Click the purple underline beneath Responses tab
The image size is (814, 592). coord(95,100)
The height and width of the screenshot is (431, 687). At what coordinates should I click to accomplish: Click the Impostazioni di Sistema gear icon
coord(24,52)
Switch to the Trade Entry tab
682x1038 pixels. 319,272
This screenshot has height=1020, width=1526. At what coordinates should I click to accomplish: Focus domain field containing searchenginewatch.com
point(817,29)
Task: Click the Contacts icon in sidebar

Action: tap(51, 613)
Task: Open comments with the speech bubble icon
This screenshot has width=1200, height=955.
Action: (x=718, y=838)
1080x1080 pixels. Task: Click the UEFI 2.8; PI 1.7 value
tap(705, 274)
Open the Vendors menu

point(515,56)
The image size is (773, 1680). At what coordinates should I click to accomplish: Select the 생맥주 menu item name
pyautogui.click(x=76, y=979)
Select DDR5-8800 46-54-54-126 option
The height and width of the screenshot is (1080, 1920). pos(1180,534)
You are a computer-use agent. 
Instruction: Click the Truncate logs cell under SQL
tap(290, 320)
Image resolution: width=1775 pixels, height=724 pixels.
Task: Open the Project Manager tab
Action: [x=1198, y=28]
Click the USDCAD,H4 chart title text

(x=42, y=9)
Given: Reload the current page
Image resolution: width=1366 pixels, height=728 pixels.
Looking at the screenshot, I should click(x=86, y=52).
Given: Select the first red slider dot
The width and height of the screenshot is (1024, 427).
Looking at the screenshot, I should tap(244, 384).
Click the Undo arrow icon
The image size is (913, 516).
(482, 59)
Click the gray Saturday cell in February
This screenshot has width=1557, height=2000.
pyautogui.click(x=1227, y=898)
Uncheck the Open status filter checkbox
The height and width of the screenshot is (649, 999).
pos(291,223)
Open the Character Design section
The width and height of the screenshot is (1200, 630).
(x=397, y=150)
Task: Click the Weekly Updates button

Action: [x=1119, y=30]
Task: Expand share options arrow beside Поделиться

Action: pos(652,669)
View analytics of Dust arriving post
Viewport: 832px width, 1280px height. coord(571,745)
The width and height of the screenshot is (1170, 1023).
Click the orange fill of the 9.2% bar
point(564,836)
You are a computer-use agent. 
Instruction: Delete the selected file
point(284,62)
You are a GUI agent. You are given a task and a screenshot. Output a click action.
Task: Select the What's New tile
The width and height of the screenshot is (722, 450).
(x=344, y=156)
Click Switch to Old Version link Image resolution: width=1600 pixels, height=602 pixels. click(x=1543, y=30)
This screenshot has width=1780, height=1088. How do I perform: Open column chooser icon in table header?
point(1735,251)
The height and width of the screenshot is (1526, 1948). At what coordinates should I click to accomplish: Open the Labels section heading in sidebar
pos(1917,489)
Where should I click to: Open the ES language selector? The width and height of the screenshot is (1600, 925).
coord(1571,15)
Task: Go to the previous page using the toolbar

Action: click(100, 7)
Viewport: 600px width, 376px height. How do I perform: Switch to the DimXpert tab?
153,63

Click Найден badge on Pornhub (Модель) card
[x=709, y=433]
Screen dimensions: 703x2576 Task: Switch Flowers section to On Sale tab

What needs to be done: Print all the entries exactly as written.

Exercise solution:
Click the purple underline beneath Responses tab
The image size is (814, 592). coord(95,100)
The height and width of the screenshot is (431, 687). At what coordinates should I click to accomplish: Click the Impostazioni di Sistema gear icon
coord(24,52)
Switch to the Trade Entry tab
682x1038 pixels. 319,272
This screenshot has height=1020, width=1526. At what coordinates should I click to accomplish: Focus domain field containing searchenginewatch.com
point(817,29)
Task: Click the Contacts icon in sidebar

Action: tap(51, 613)
Task: Open comments with the speech bubble icon
This screenshot has width=1200, height=955.
Action: (x=718, y=838)
1080x1080 pixels. Task: Click the UEFI 2.8; PI 1.7 value
tap(705, 274)
Open the Vendors menu

point(515,56)
The image size is (773, 1680). At what coordinates should I click to accomplish: Select the 생맥주 menu item name
pyautogui.click(x=76, y=979)
Select DDR5-8800 46-54-54-126 option
The height and width of the screenshot is (1080, 1920). pos(1180,534)
You are a computer-use agent. 
Instruction: Click the Truncate logs cell under SQL
tap(290, 320)
Image resolution: width=1775 pixels, height=724 pixels.
Task: Open the Project Manager tab
Action: [x=1198, y=28]
Click the USDCAD,H4 chart title text

(x=42, y=9)
Given: Reload the current page
Image resolution: width=1366 pixels, height=728 pixels.
Looking at the screenshot, I should click(x=86, y=52).
Given: Select the first red slider dot
The width and height of the screenshot is (1024, 427).
Looking at the screenshot, I should tap(244, 384).
Click the Undo arrow icon
The image size is (913, 516).
(482, 59)
Click the gray Saturday cell in February
This screenshot has width=1557, height=2000.
pyautogui.click(x=1227, y=898)
Uncheck the Open status filter checkbox
The height and width of the screenshot is (649, 999).
pos(291,223)
Open the Character Design section
The width and height of the screenshot is (1200, 630).
(x=397, y=150)
Task: Click the Weekly Updates button

Action: [x=1119, y=30]
Task: Expand share options arrow beside Поделиться

Action: pos(652,669)
View analytics of Dust arriving post
Viewport: 832px width, 1280px height. coord(571,745)
The width and height of the screenshot is (1170, 1023).
Click the orange fill of the 9.2% bar
point(564,836)
You are a computer-use agent. 
Instruction: Delete the selected file
point(284,62)
You are a GUI agent. You are given a task and a screenshot. Output a click action.
Task: Select the What's New tile
The width and height of the screenshot is (722, 450).
(x=344, y=156)
Click Switch to Old Version link Image resolution: width=1600 pixels, height=602 pixels. click(x=1543, y=30)
This screenshot has width=1780, height=1088. How do I perform: Open column chooser icon in table header?
point(1735,251)
The height and width of the screenshot is (1526, 1948). At what coordinates should I click to accomplish: Open the Labels section heading in sidebar
pos(1917,489)
Where should I click to: Open the ES language selector? The width and height of the screenshot is (1600, 925).
coord(1571,15)
Task: Go to the previous page using the toolbar

Action: click(100, 7)
Viewport: 600px width, 376px height. How do I perform: Switch to the DimXpert tab?
153,63

Click Найден badge on Pornhub (Модель) card
[x=709, y=433]
Screen dimensions: 703x2576 Task: Switch Flowers section to On Sale tab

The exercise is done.